The state’s work group of legislators charged with looking at public safety and policing issues held a town hall style meeting on July 23, 2015 from 4:00 pm – 6:00 pm to hear from citizens about their concerns with police practices in Maryland and their recommendations for reform. The meeting included several invited panels of speaker representing statewide advocates, Baltimore City, the Eastern Shore, and Anne Arundel County. It also included brief testimony from citizens and members of the audience. Common themes brought to the work groups attention included:
- Greater accountability
- Increased transparency
- Revamped training
- Revisions to the Law Enforcement Officers Bill of Rights
- Increased civilian and non-police entity oversight
- Deeper understanding of police/community interactions, community policing
- Broader criminal justice reform
As reported in The Baltimore Sun:
Michael Scott, whose Equity Matters in Baltimore advocates for best practices in organizations, called for focused anti-racism training to help officers recognize their implicit biases.

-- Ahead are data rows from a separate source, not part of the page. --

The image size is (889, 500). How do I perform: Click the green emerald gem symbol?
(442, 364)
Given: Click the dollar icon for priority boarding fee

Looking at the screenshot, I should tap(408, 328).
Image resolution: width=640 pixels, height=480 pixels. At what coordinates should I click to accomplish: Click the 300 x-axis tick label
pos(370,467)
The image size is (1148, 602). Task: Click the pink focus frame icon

The Rev. William Wallace of Union United Methodist Church in St. Michaels recommended training police to experience cultures other than their own and to “explore their own cultural baggage.”

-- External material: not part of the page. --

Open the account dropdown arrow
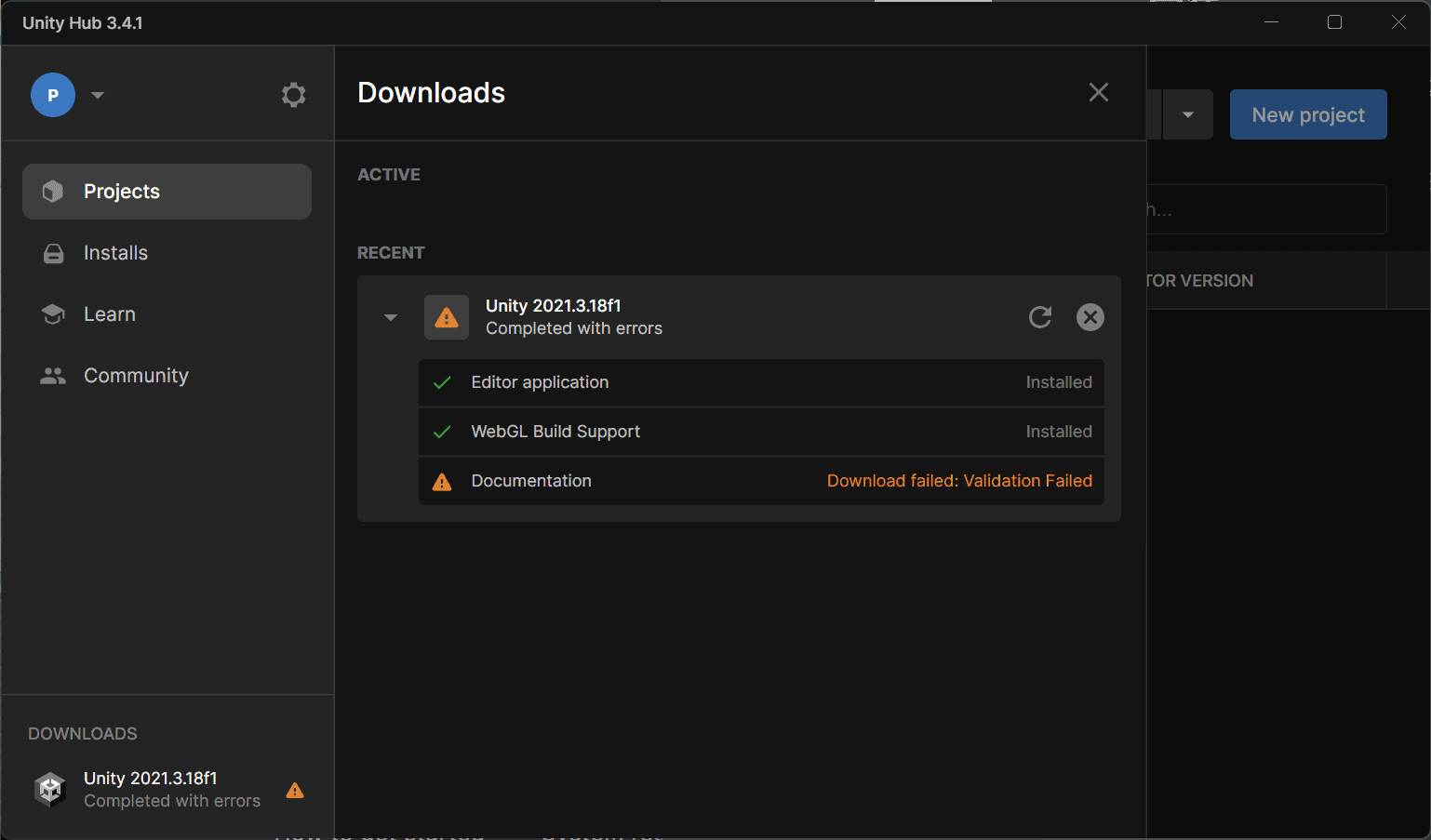Viewport: 1431px width, 840px height. click(98, 95)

The Rev. Stephen A. Tillett, president of the Anne Arundel County NAACP, called on lawmakers to ensure that civilian review boards oversee police conduct and that independent prosecutors take on cases involving killings by police.
Several witnesses called for changes to the police bill of rights law, including scrapping a provision that gives officers 10 days before they have to give a statement about an incident that raises questions about their conduct and another tossing out brutality complaints that are not made within 90 days of the incident.